BaseTestRunner in JUnit has this:
private static File getPreferencesFile() {
String home = System.getProperty("user.home"); // <- not using doPrivileged
return new File(home, "junit.properties");
}
When running our test suite with the security manager enabled, we get a failure:
Caused by: java.security.AccessControlException: access denied ("java.util.PropertyPermission" "user.home" "read")
at java.security.AccessControlContext.checkPermission(AccessControlContext.java:457)
at java.security.AccessController.checkPermission(AccessController.java:884)
at java.lang.SecurityManager.checkPermission(SecurityManager.java:549)
at java.lang.SecurityManager.checkPropertyAccess(SecurityManager.java:1294)

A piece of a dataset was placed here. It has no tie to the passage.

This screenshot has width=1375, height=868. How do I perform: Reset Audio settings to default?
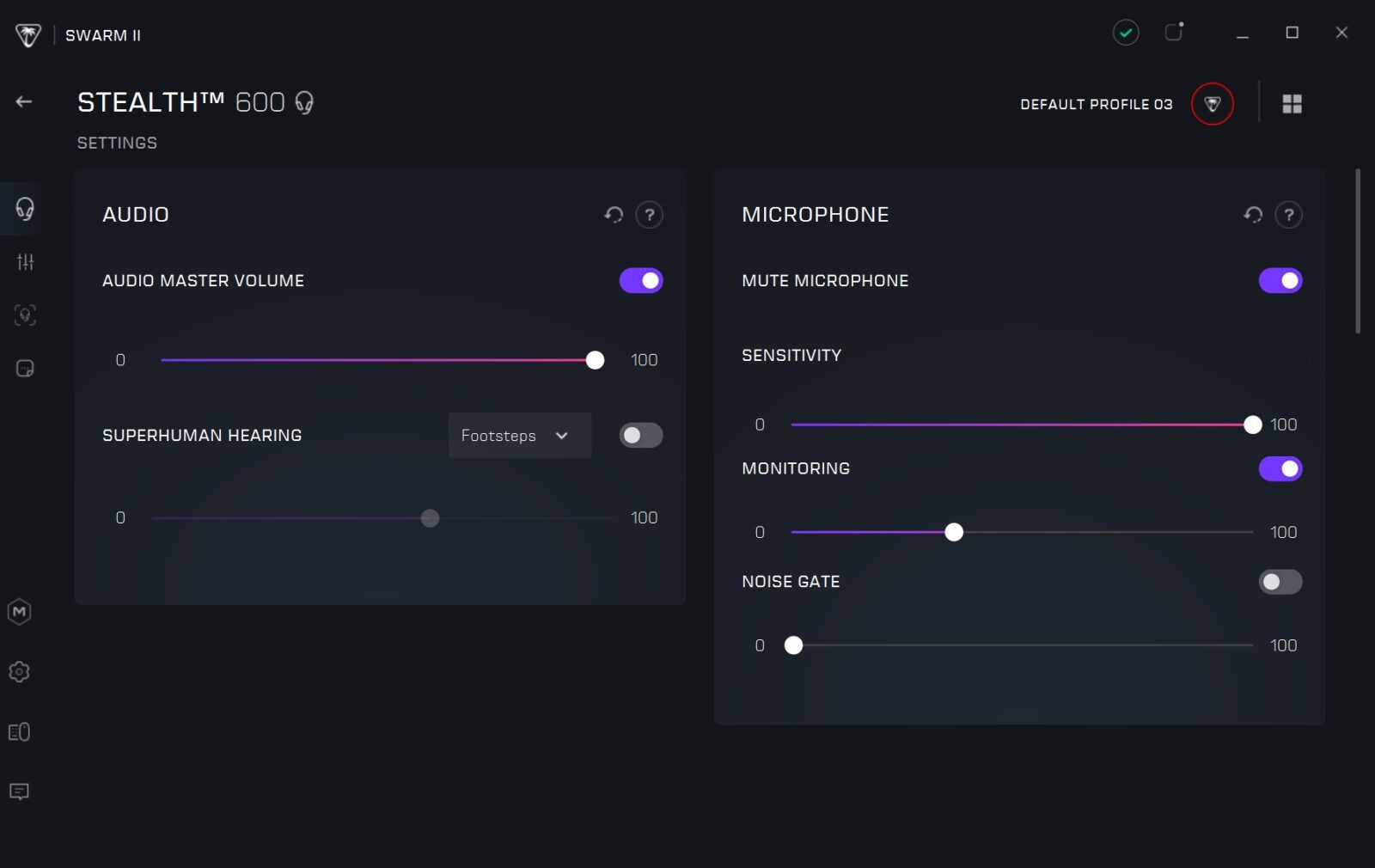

at java.lang.System.getProperty(System.java:717)
at junit.runner.BaseTestRunner.getPreferencesFile(BaseTestRunner.java:225)

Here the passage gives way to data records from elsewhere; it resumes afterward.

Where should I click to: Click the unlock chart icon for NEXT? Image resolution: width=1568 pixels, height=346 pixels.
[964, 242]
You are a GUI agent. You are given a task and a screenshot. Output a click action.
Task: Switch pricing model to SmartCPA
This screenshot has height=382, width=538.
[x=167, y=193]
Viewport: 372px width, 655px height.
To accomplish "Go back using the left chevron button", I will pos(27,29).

at junit.runner.BaseTestRunner.readPreferences(BaseTestRunner.java:232)
at junit.runner.BaseTestRunner.getPreferences(BaseTestRunner.java:51)

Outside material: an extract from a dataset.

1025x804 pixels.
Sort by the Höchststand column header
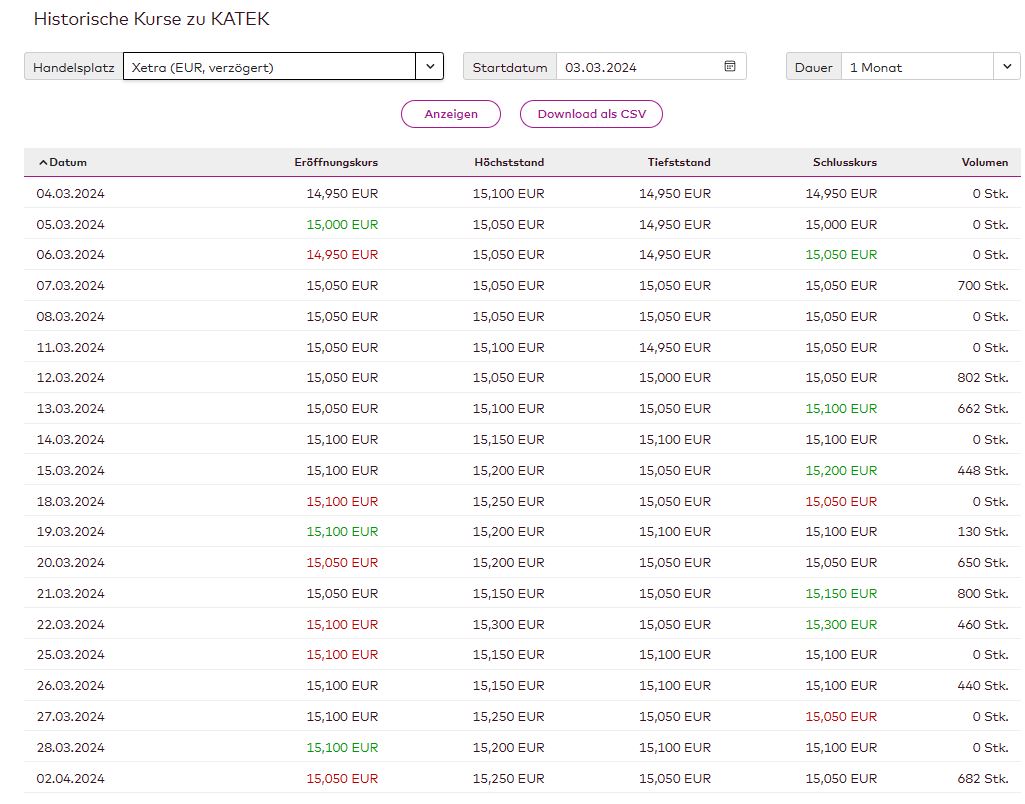[509, 163]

at junit.runner.BaseTestRunner.getPreference(BaseTestRunner.java:246)
at junit.runner.BaseTestRunner.getPreference(BaseTestRunner.java:250)
at junit.runner.BaseTestRunner.<clinit>(BaseTestRunner.java:324)
This occurs irrespective of the fact that our security policy allows reading any system property, because something further down the stack, i.e. something inside IDEA's JUnit launcher (perhaps some dynamically-generated bytecode?) is "completely" untrustworthy and thus even the "grant to all code sources" section of the policy does not apply to it.
At the moment, our workaround for this is to give AllPermission to the IDEA installation, but this is not really satisfactory because every developer tends to install it in a different location depending on their own conventions, what platform they're on, whether they have admin access on the box, etc.
If JUnit would add a doPrivileged block here (and to any other place where it seems appropriate) then we wouldn't have to do this and our rule which says JUnit is completely trusted would be sufficient.